WHAT TO DO >>
a) In the peatland restoration text, what color circles mark the pristine plots in the ordination panels?
b) Copy the peatland restoration text between "MC, management categories;" and "shown in bold.", inclusive, renaming every "pristine" as "intact".
c) List every plant species that the peatland restoration text names by its scientific name.

MC, management categories; Pri, pristine; Dra, drained; Res5, restored 5 years ago; Res10, restored 10 years ago.

Statistically significant values (p<.05) are shown in bold.

Figure 2

Nonmetric multidimensional scaling (NMS) ordination of vegetation plots of different management categories: green, red, orange, and black circles in panels a–d indicate pristine, drained, 5 years ago restored, and 10 years ago restored, respectively. Different distances from ditch are shown in separate panels (a, b, c, and d for 0, 5, 10, and 15 m, respectively) for drained and restored sites, while the full set of pristine is shown in all panels. The species are divided in groups according to their ecology: black = wet poor peatlands, yellow = wet minerotrophic peatlands, blue = dry poor peatlands (hummocks), red = forests, purple = disturbed surfaces with bare peat and flowing water (panel e). General trajectories of recovery of plant communities (panel f) are derived from group centroids and shown in the same NMS ordination space, where the scatter of pristine and of all other management categories are illustrated with green and dark blue dotted lines, respectively. Green dot represents the centroid of pristine communities, that is, restoration target

Dissimilarities of the res 5 communities did not differ from those of the drained communities overall, or at any distance (Table 2, Fig. 2). At the res 10 sites, the dissimilarities were overall reduced relative to those of drained sites (Table 2). While there were no changes at 0 m, the reductions in the dissimilarities at other distances were evident (Table 2; Fig. 2). Overall, dissimilarities of the res 5 and res 10 communities were greater than those of the pristine, but the differences were dependent on the distance (Table 2, Fig. 2). The plots at the res 5 peatlands had greater dissimilarities than the pristine sites at all distances, but the dissimilarities decreased with increasing distance (Table 2). The plots at the res 10 sites showed a similar pattern, but importantly, there was no significant difference between res 10 and the pristine at 10‐ or 15‐m distance from the ditch (Table 2). As compared to the drained peatlands, both of the restored peatland communities were characterized by higher abundance of peatland species with wide ecological niches (e.g., Sphagnum angustifolium and Sphagnum magellanicum; Fig. 2e, Table S1) and less influenced by forest species at distances from 5 to 15 m. In contrast, the relative importance of species capable of utilizing the bare peat surfaces and released nutrients (e.g., Carex magellanica, Eriophorum vaginatum; Silvan, Tuittila, Vasander, & Laine, 2004) seemed to increase 5 years after restoration at 0 m distance (Table S1). This was followed by a decreased relative importance of species typical to bare peat and increased relative importance of species typical to natural wet fens 10 years after restoration (Fig. 2; Table S1).

Data entries >>
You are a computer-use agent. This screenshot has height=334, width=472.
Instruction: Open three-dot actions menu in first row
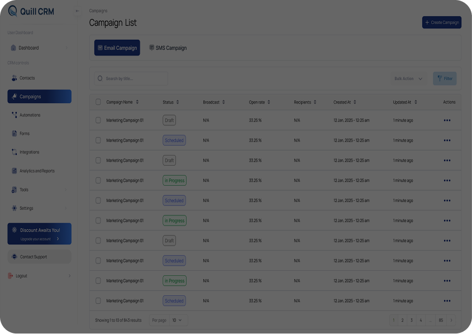point(447,120)
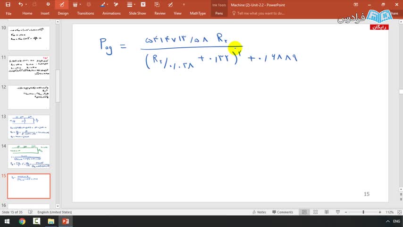Screen dimensions: 403x227
Task: Click the zoom in plus button
Action: (x=380, y=212)
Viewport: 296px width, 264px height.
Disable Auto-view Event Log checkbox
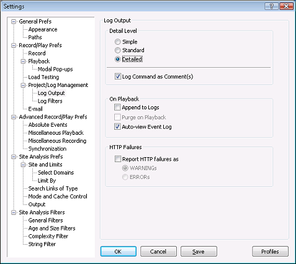coord(117,127)
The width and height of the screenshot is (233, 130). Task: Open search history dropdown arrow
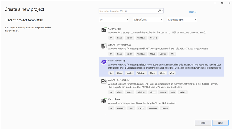tap(162, 11)
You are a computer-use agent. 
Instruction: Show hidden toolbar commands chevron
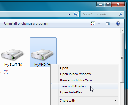(x=56, y=23)
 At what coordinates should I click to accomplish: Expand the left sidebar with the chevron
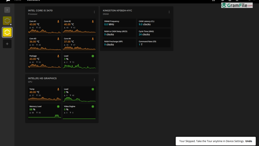[x=7, y=10]
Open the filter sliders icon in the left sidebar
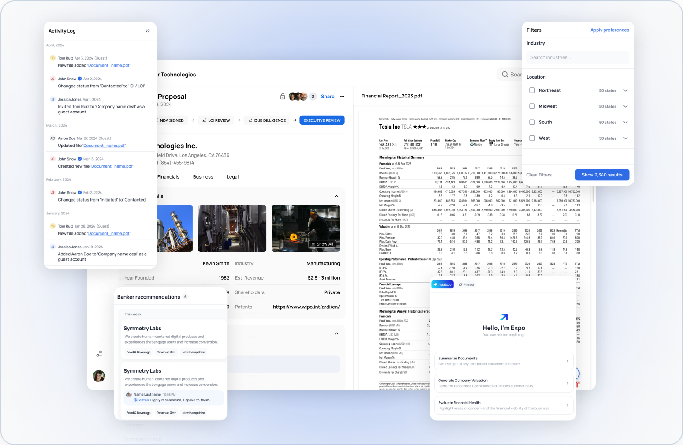Image resolution: width=683 pixels, height=445 pixels. coord(98,354)
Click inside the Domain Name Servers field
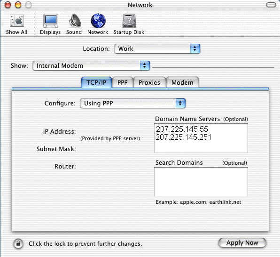Image resolution: width=280 pixels, height=257 pixels. tap(201, 138)
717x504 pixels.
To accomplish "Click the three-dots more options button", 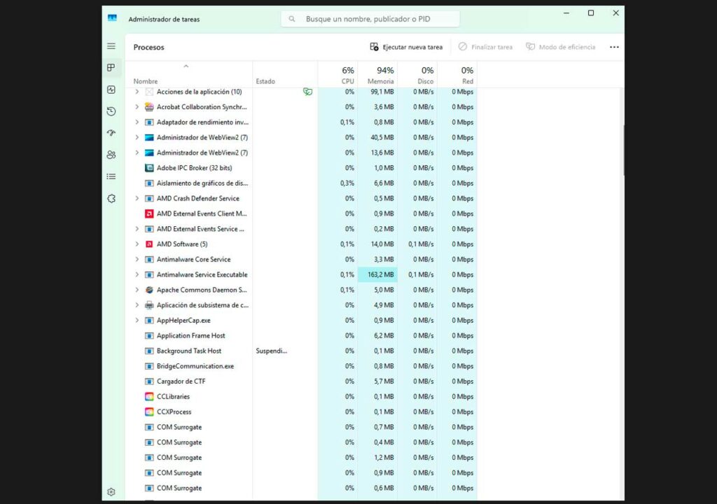I will click(x=614, y=47).
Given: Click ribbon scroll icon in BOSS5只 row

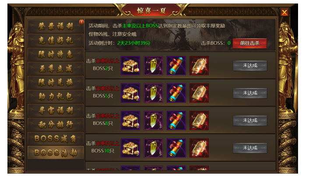Looking at the screenshot, I should pyautogui.click(x=176, y=93).
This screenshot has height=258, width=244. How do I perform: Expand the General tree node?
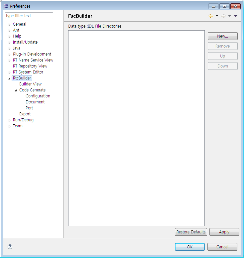click(x=9, y=25)
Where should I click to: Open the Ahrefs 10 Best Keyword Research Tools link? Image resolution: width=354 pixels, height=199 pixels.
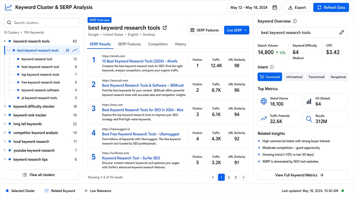[140, 61]
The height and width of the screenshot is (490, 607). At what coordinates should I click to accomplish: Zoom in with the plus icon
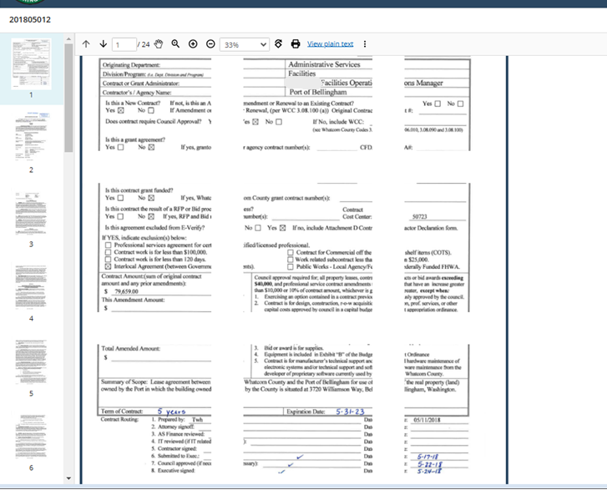[x=193, y=43]
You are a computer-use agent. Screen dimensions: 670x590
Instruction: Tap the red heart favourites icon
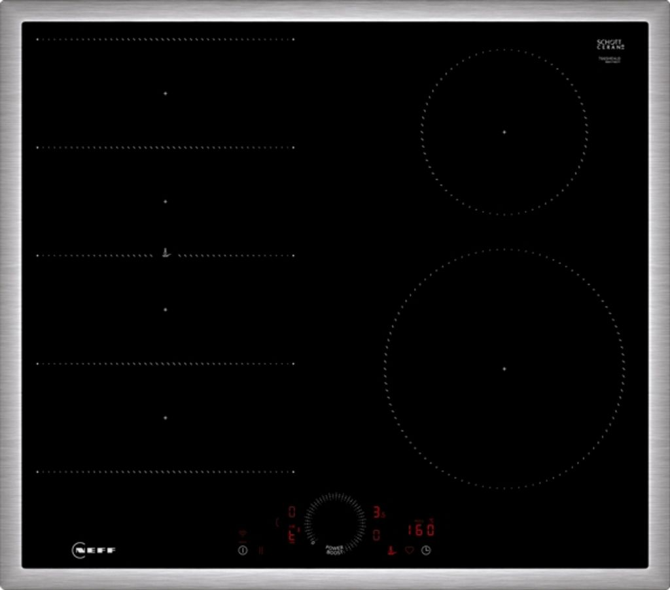tap(410, 550)
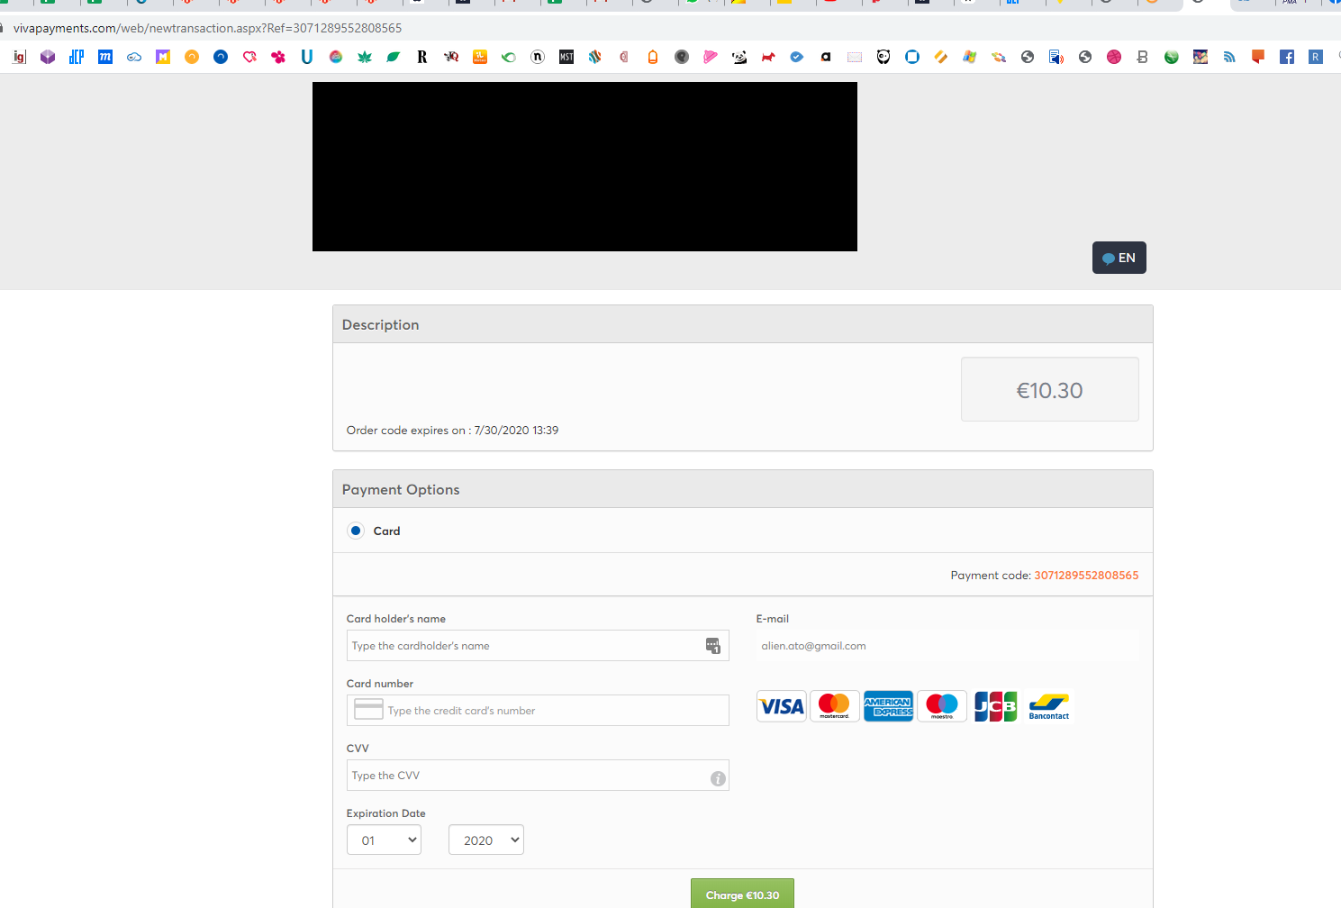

ANSWERS GIVEN >>
a) Green circles.

b)
MC, management categories; Pri, intact; Dra, drained; Res5, restored 5 years ago; Res10, restored 10 years ago.

Statistically significant values (p<.05) are shown in bold.

c) Sphagnum angustifolium, Sphagnum magellanicum, Carex magellanica, Eriophorum vaginatum